Acute heart failure in a patient with transposition of the great arteries after an atrial switch procedure: Causes and management of left subpulmonary ventricular dysfunction

Aleksandra Ciepłucha1Sonia Nartowicz1Zofia Stanisz2Wiktoria Ciepłucha2Małgorzata Pyda1Olga Trojnarska1
11stDepartment of Cardiology, Poznan University of Medical Sciences, Poznań, Poland
2Faculty of Medicine, Poznan University of Medical Sciences, Poznań, Poland

Correspondence to:

Aleksandra Ciepłucha, MD, PhD,

1st Department of Cardiology, Poznan University of Medical Sciences,

Długa 1/2, 61–848 Poznań, Poland,

phone: +48 61 854 91 46,

e-mail: aleksandra.cieplucha@skpp.edu.pl

Copyright by the Author(s), 2023

DOI: 10.33963/KP.a2023.0088

Received: November 4, 2022

Accepted: December 1, 2022

Early publication date: April 3, 2023

A 36-year-old man after an atrial switch procedure for transposition of great arteries as a result of which the right ventricle becomes a systemic pump presented with symptoms of heart failure decompensation. Four weeks before hospitalization, he had COVID-19. On admission, the patient reported dyspnea on mild exertion, but the prevailing symptoms were ascites and massive edema of the lower limbs suggesting left subpulmonary ventricular (subpulmLV) failure. On the echocardiogram, the subpulmLV was significantly enlarged and dominated over the systemic right ventricle (systRV) (Figure 1).

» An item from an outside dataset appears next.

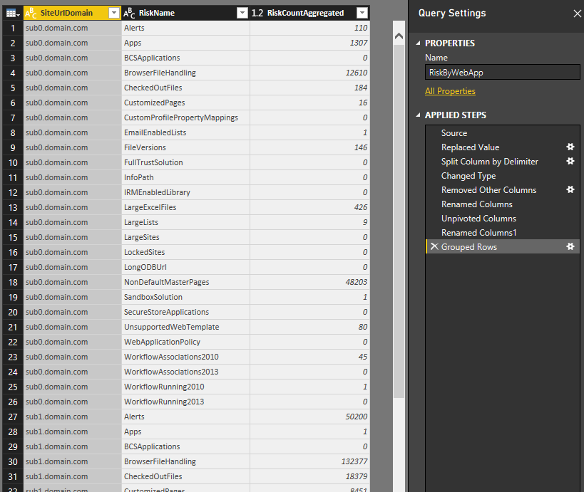Click the table icon in grid corner

[x=11, y=13]
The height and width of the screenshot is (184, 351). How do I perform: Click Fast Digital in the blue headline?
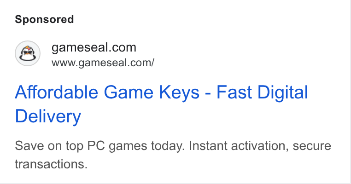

Figure 1. I. Echocardiographic image of the patient on admission. Apical four-chamber view showing the enlargement of the subpulmonary ventricle and features of increased pressure in the pulmonary circulation visualised as bulging of the interventricular septum towards the systemic chamber (marked with the red circle). IA. Systemic right ventricle. IB. Subpulmonary left ventricle. IC. Systemic baffle. ID. Pulmonary baffle. II, III. Car­diac magnetic resonance. II. Sagittal plane: IIA. Systemic right ventricle. B. Subpulmonary left ventricle. IIC. Aorta. IID. Dilated pulmonary trunk. III. Transverse plane; arrow indicates the thrombus in the apex of the left subpulmonary ventricle

Both ventricles had impaired contractile function. Magnetic resonance imaging excluded COVID-related myocarditis and visualized a thrombus in the left subpulmonary ventricle apex. Due to the presence of a thrombotic mass, oral anticoagulation (apixaban 5 mg b.i.d) was introduced. We raised suspicion of a pulmonary embolism as a contributing factor to the failing subpulmonary chamber. However, a computed tomography angiography scan was not performed due to the significantly decreased creatinine clearance. We considered the exam redundant as it would not have altered the pharmacological management.

Additionally, levosimendan was administered to improve the contractile function of both ventricles and lower the pressure in the pulmonary circulation [1]. We observed a significant improvement in the patient’s clinical status and N-terminal pro-B-type natriuretic peptide concentration. The medical therapy with beta-adrenolytics, mineralocorticoid receptor antagonist, and diuretics was continued after discharge. During the outpatient follow-up, sacubitril/valsartan (S/V) at the minimal dose of 24/26 mg (1/2 tablet b.i.d) was introduced with good tolerance. Stabilization of the hemodynamic status with a marked improvement in contractility of both ventricles was observed in the latest echocardiographic examination after 14 months of follow-up.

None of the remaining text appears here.